El Presidente de la República, Enrique Peña Nieto, se reunió hoy con el Secretario de Estado de la Santa Sede, Cardenal Pietro Parolin, con quien dialogó acerca de las políticas de México en materia de migración y de los diversos temas de la agenda bilateral.

En el Palacio Nacional, luego de que el Primer Mandatario de la Nación le impuso la Condecoración del Águila Azteca en grado de Banda, Categoría Especial, el Secretario de Estado de El Vaticano expresó que la Santa Sede aprecia los esfuerzos de México a favor de un trato digno a los migrantes, al destacar la reforma aprobada en 2011, en la que se reconocieron los derechos de los migrantes en territorio mexicano.

El Presidente Enrique Peña Nieto recordó que México no le es ajeno al Cardenal Parolin ya que ha estado presente en distintos momentos de la relación de México con El Vaticano, e incluso acudió a su toma de posesión, en diciembre de 2012, con la representación papal. “Estoy seguro de que tiene usted una particular y especial vinculación, de corazón y mente, hacia nuestro país”, expresó.

Mencionó que el pasado mes de junio se reunió con el Sumo Pontífice durante una visita oficial que realizó a la Santa Sede, encuentro durante el cual invitó al Obispo de Roma a visitar México. Mencionó que el Papa Francisco aceptó la invitación y sólo está pendiente de definir la fecha en que celebrará su visita.

Asimismo, el Presidente Enrique Peña Nieto, agradeció la asistencia del Cardenal Pietro Parolin al coloquio que sobre migración y desarrollo se lleva a cabo en la Secretaría de Relaciones Exteriores. Dijo que el coloquio ha sido un espacio de reflexión y análisis sobre las responsabilidades de los gobiernos y de la sociedad civil organizada frente a “este fenómeno cada vez más lastimoso para muchas familias en distintos países, que es el de la migración”.

Le expresó que en el Gobierno de la República encontrará disposición para colaborar en temas comunes, “en aras de impulsar el desarrollo social, el bienestar de la sociedad mexicana”.

En la comida que en su honor ofreció el Presidente de México, el Cardenal Pietro Parolin expuso que los principios de la reforma impulsada por México en 2011 “han sido valorados por muchas partes, en cuanto que favorecen los derechos del migrante. Estos mismos principios están orientando la acción de su Gobierno, también de los foros internacionales”.

Dijo que la Iglesia Católica, según la misión que le es propia, apoyará siempre las políticas que van en la dirección de respetar, la dignidad de la persona y sus derechos fundamentales, y se congratuló por la realización del Coloquio sobre Migración y Desarrollo que organizaron conjuntamente la Santa Sede y México, a través de la Secretaría de Relaciones Exteriores.

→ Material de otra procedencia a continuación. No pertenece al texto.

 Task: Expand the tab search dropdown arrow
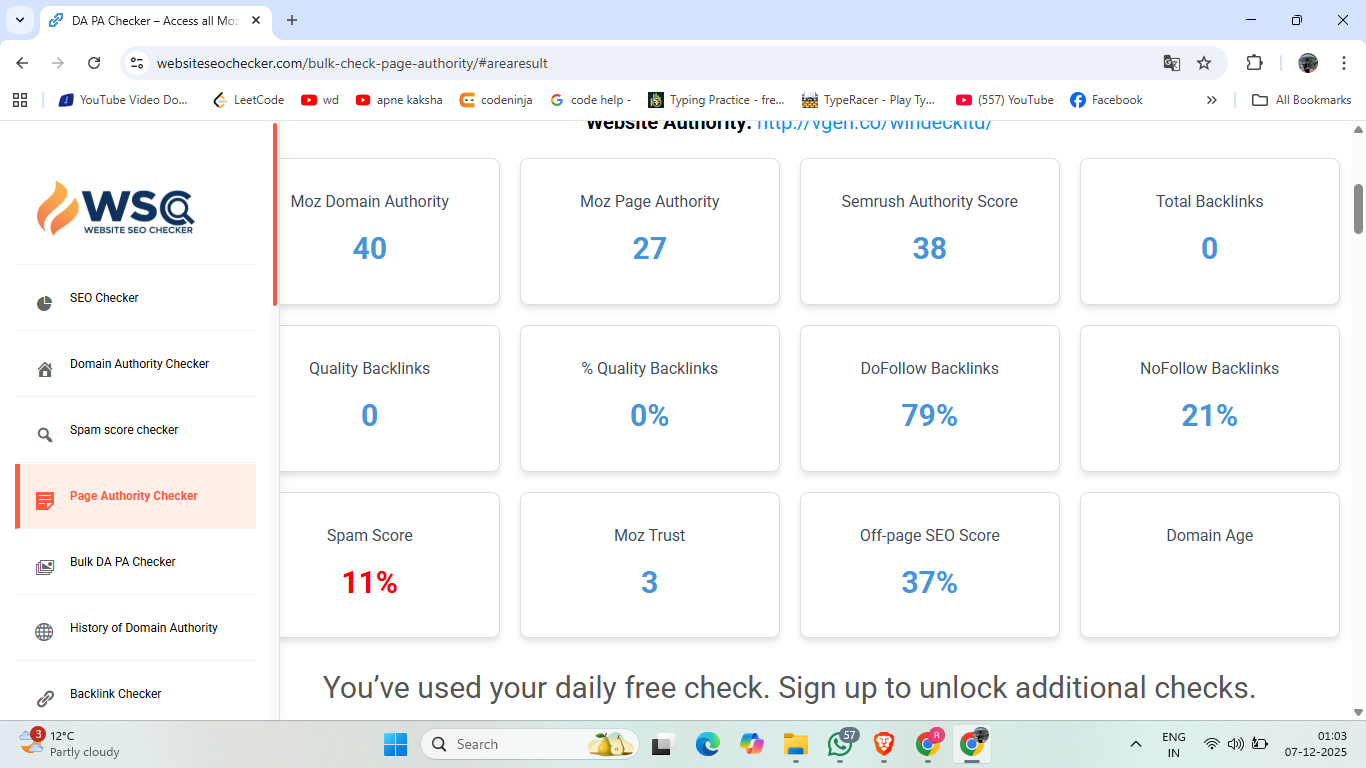point(19,20)
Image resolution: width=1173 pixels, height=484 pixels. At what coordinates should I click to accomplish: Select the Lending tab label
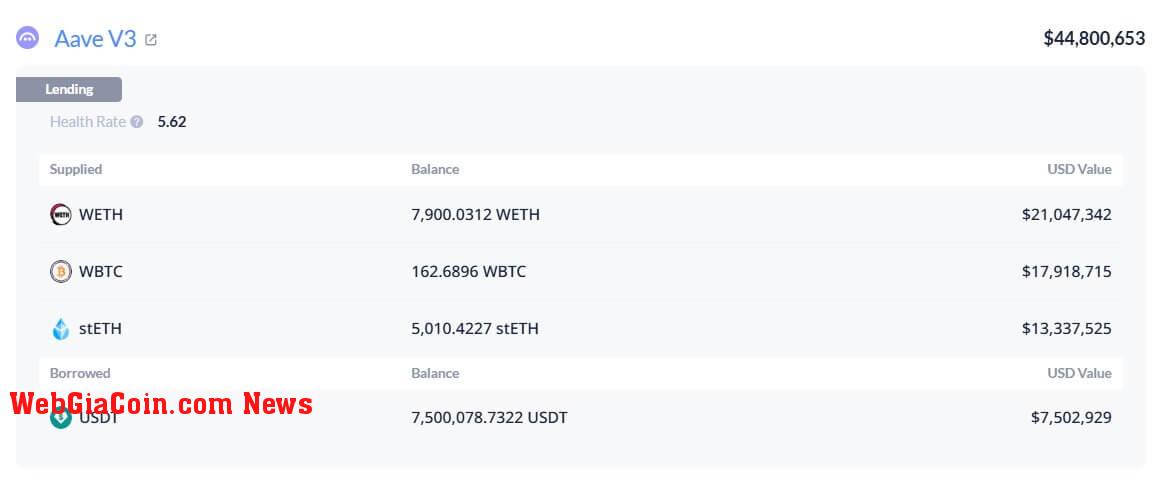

El Cardenal Parolin transmitió también a la Iglesia de México la gratitud del Santo Padre y de la Santa Sede, en general, por todo lo que a través de sus numerosos centros de acogida hace en favor de los migrantes. “El servicio que la Iglesia lleva a cabo para responder a las necesidades de los migrantes, es la confirmación de la acción del buen samaritano”, expresó.

El Presidente Enrique Peña Nieto y el Secretario de Estado de la Santa Sede celebraron además una reunión de trabajo en el Palacio Nacional.

En el encuentro, estuvieron acompañados por el Secretario de Relaciones Exteriores, José Antonio Meade Kuribreña; el embajador de México ante la Santa Sede, Mariano Palacios Alcocer, y el Jefe de la Oficina de la Presidencia de la República, Aurelio Nuño Mayer, así como por el nuncio apostólico en México, Christophe Pierre; el Arzobispo de Guadalajara y Presidente de la Conferencia del Episcopado Mexicano, Francisco Robles Ortega, y el director general para América del Norte de la Secretaría para las Relaciones con los Estados de la Santa Sede, Paolo Gualtieri.